Brighter Futures praised by US expert

By on 01/07/2009 in News, Video News

 

A world expert on tackling anti-social behaviour described work being done with young people in Birmingham as “unique” and at the “cutting edge”.

Dr Del Elliott said as far as he knew there was nowhere else in the world implementing “evidence based” intervention programmes on such a large scale.

Dr Elliott is Director of the Centre for the Study of Prevention of Violence at the Institute of Behavioural Science at the University of Colorado.

His work has been influential in transforming children's services in Birmingham to increasingly focus on intervention work with a proven track-record in improving the lives of young people.

Speaking to delegates at the Children, Young People and Families' directorate’s Brighter Futures conference at the International Convention Centre, Dr Elliott said: “I am really excited to see what you are doing. It is unique.

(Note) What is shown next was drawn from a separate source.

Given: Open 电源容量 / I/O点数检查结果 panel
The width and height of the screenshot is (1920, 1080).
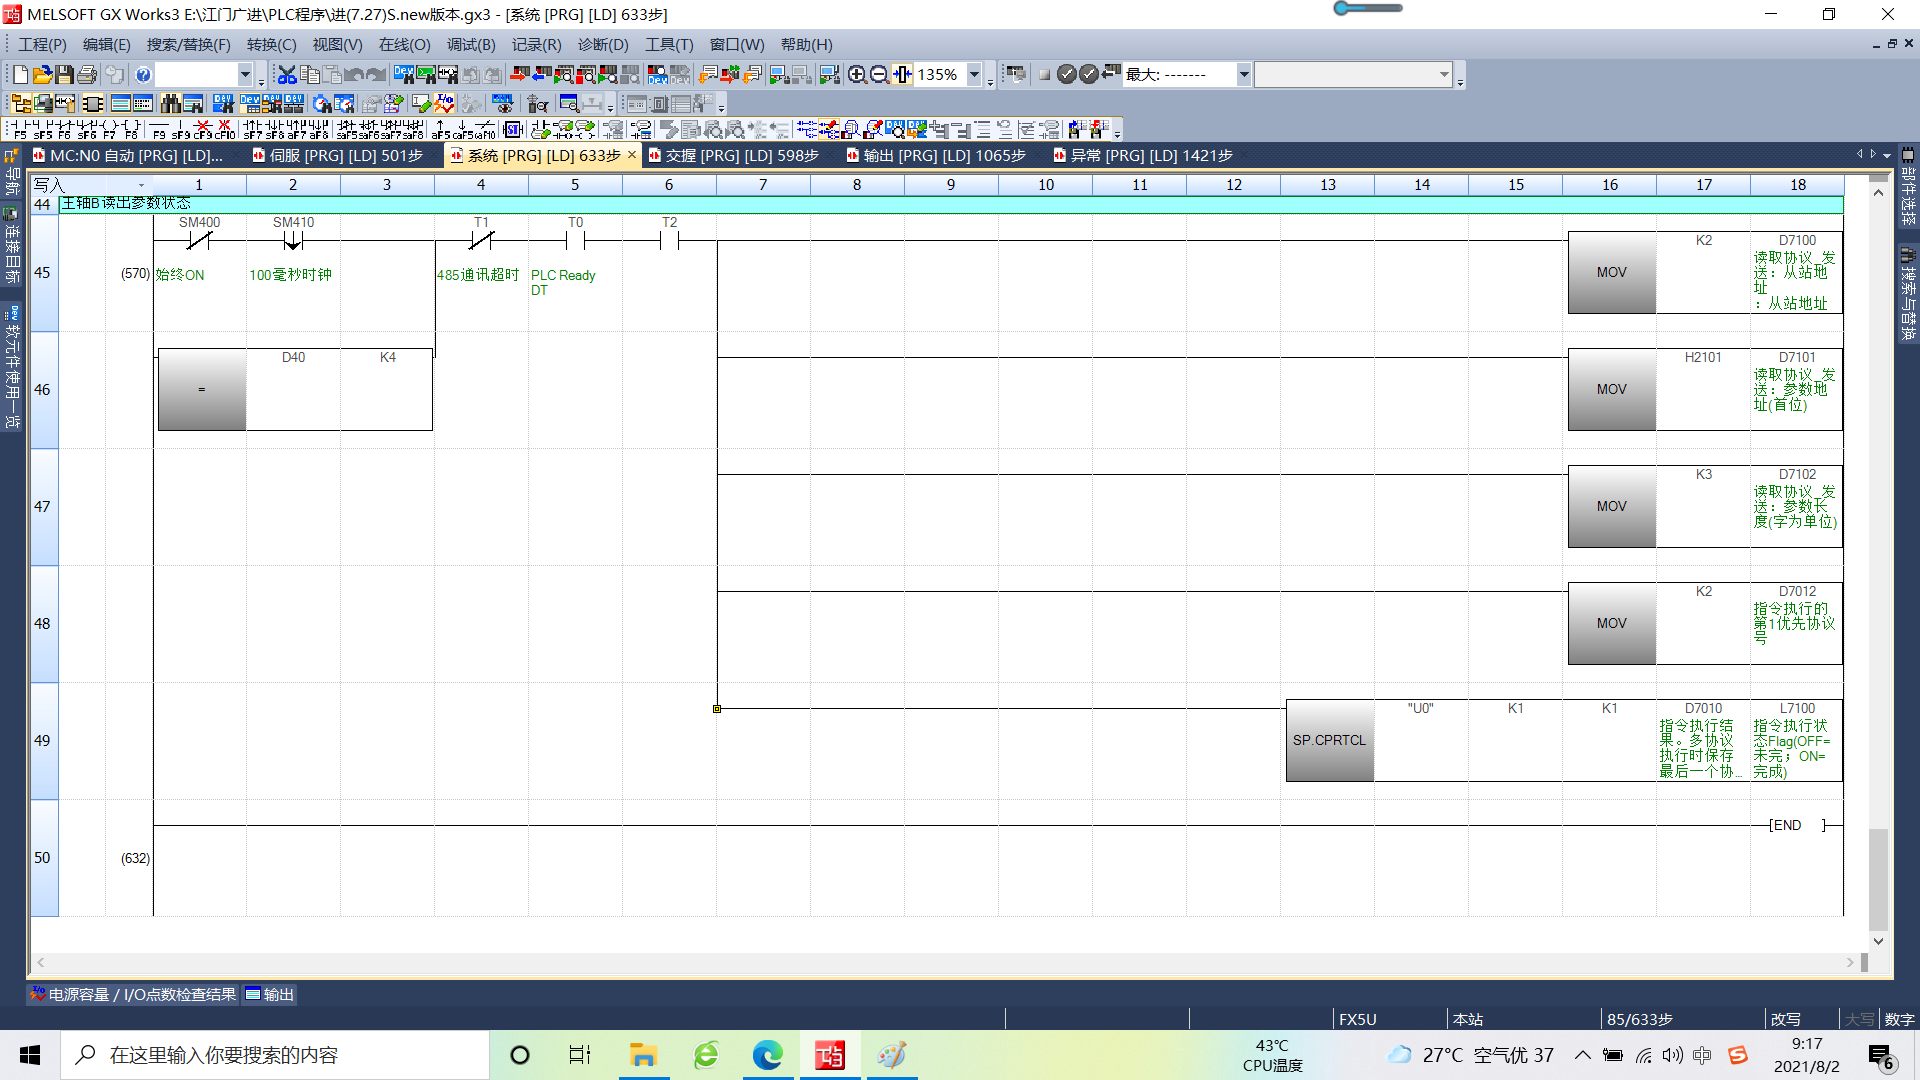Looking at the screenshot, I should pyautogui.click(x=132, y=994).
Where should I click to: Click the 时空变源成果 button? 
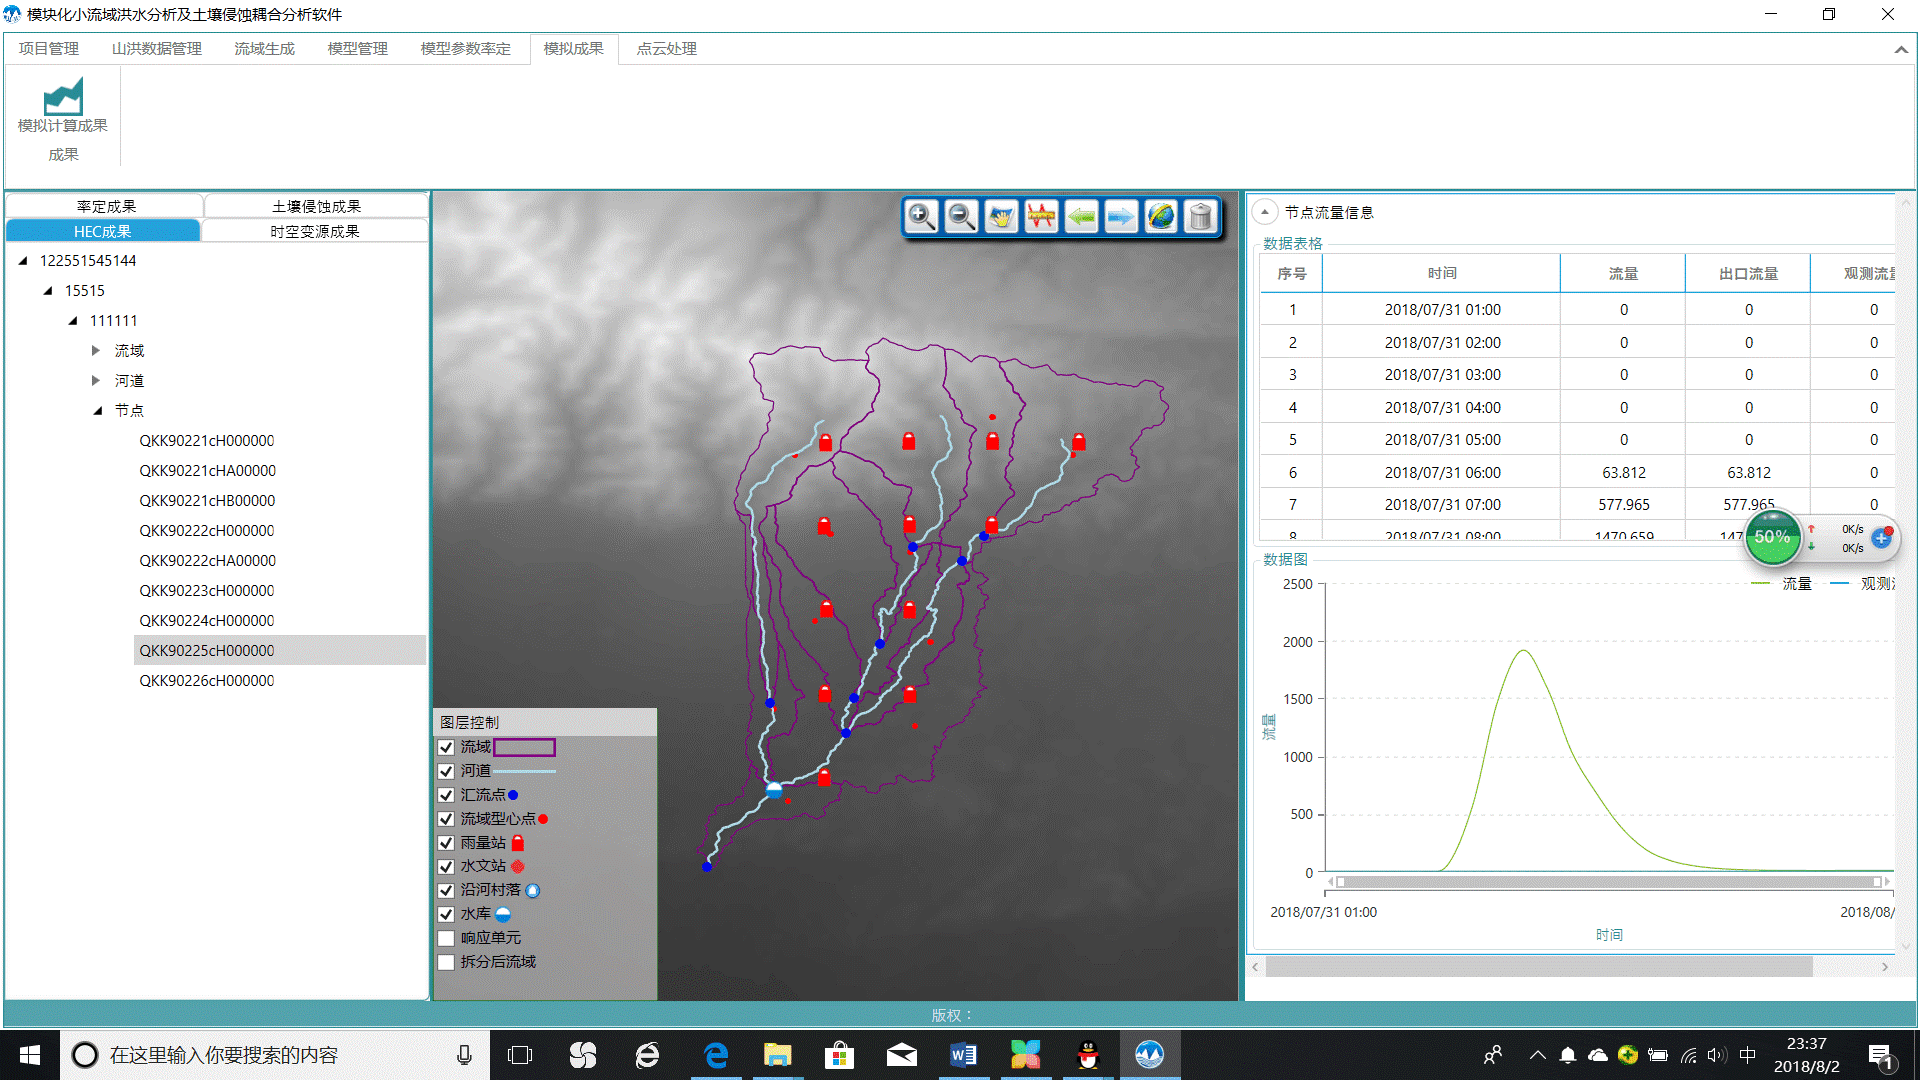point(314,231)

“There is no place I know of in the US or elsewhere that is at the forefront to such an extent of taking programmes that we know work and implementing them on such a wide scale.

“That is a whole new frontier of research and you are right on that cutting edge.”

Dr Elliott said he believed spending money on programmes that help stop anti-social behaviour happening offered better value for money in the long run.

Birmingham City Council estimates that spending £41.7 million in areas such as parenting, savings of £101 million can be made over a 15-year period on cash that would otherwise be spent dealing with more entrenched problems in young people later in life.

Tony Howell, Strategic Director of the Children, Young People and Families directorate, said: “This is about a long-term process. It is not something you do overnight.”

Birmingham City Council is piloting four early intervention programmes shown by research to be effective - the Family Nurse Partnership, The Incredible Years, Triple-P and PATHS.

The overall aim is to improve six key outcomes identified through surveys of young people as vital to their wellbeing.

They are physical health, behaviour, emotional health, social literacy, literacy and numeracy and job skills.